13. The MRI system of claim 1, wherein:

the first non-uniform B0 magnetic field polarizes spins in a sample/volume of interest, and/or

the second non-uniform B0 magnetic field is applied in an imaging phase for the sample/volume of interest.

14. The MRI system of claim 1, operably linked to a computing device that controls the operation of the open, field-cycling magnet; the one or the plurality of second components; the one or more radiofrequency coils; the one or more receiver coils; the one or more nonlinear DC gradient coils; or a combination thereof.

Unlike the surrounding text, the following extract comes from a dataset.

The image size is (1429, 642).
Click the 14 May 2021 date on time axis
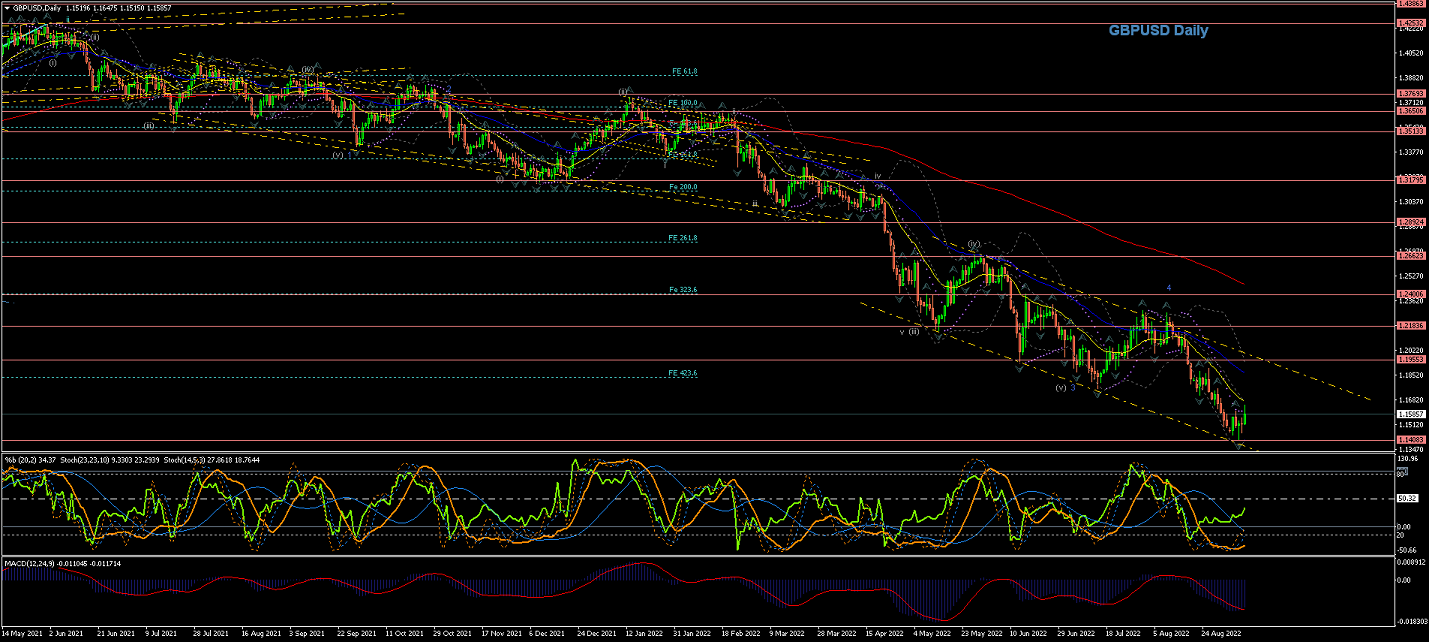click(x=21, y=633)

15. A method of imaging a sample/volume of interest using the MRI system of claim 1, the method comprising:

field cycling between the first non-uniform B0 magnetic field and the second non-uniform B0 magnetic field.

16. The method of claim 15, wherein the first non-uniform B0 magnetic field is applied to the sample/volume of interest prior to applying the second non-uniform B0 magnetic field to the sample/volume of interest.

17. The method of claim 15, wherein field cycling between the first non-uniform B0 magnetic field and the second non-uniform B0 magnetic field is achieved by controlling/altering a current supplied to the magnet.

18. The method of claim 15, wherein MRI images are reconstructed from received magnetic resonance signals from RF coils using algebraic reconstruction.

19. The method of claim 19, wherein image reconstruction does not use standard Fourier-based image reconstruction.

20. The method of claim 15, wherein the sample/volume of interest is not a breast anatomy.